Stored items:
Start of Block
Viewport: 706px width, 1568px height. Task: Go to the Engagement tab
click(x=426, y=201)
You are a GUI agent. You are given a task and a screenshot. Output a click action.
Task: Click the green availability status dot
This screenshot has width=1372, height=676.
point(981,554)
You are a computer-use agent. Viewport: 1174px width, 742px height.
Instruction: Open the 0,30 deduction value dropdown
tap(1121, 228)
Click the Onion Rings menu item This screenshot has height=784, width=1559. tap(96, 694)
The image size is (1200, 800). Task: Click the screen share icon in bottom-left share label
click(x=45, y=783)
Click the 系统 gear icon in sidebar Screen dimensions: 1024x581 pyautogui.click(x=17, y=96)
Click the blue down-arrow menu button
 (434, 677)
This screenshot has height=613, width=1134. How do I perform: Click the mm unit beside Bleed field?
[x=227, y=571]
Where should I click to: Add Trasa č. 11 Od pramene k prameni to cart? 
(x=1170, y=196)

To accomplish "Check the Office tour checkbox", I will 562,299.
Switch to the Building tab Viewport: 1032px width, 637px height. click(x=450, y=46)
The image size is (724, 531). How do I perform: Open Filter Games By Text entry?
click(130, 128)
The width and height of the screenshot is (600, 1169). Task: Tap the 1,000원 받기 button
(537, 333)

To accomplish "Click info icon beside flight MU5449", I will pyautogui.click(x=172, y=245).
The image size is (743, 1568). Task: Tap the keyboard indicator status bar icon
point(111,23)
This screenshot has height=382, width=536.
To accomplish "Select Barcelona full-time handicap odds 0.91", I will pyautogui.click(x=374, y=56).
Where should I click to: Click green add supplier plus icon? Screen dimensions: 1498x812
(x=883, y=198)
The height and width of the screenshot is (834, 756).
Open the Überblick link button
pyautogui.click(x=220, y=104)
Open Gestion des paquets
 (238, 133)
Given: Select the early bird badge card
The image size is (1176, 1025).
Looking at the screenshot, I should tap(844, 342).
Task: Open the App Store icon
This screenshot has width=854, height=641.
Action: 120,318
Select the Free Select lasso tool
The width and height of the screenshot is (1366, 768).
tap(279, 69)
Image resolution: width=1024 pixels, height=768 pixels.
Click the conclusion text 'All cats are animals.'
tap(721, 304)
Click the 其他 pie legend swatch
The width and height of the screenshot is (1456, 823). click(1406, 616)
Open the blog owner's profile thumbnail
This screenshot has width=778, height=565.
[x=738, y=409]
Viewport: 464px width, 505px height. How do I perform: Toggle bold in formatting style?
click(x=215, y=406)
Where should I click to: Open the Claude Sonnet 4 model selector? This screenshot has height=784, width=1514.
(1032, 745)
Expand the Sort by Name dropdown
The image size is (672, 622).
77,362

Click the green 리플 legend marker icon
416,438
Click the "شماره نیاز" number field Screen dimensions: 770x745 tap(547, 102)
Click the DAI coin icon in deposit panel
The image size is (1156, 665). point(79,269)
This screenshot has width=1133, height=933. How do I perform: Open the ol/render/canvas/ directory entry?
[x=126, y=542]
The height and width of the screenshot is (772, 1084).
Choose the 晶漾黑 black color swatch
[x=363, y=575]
End of Block
__Task instructions__: Look through the data above. Find each line with the string "agent" and copy it.

__Answer section__:
You are a GUI agent. You are given a task and a screenshot. Output a click action.
You are a computer-use agent. Viewport: 1174px width, 742px height.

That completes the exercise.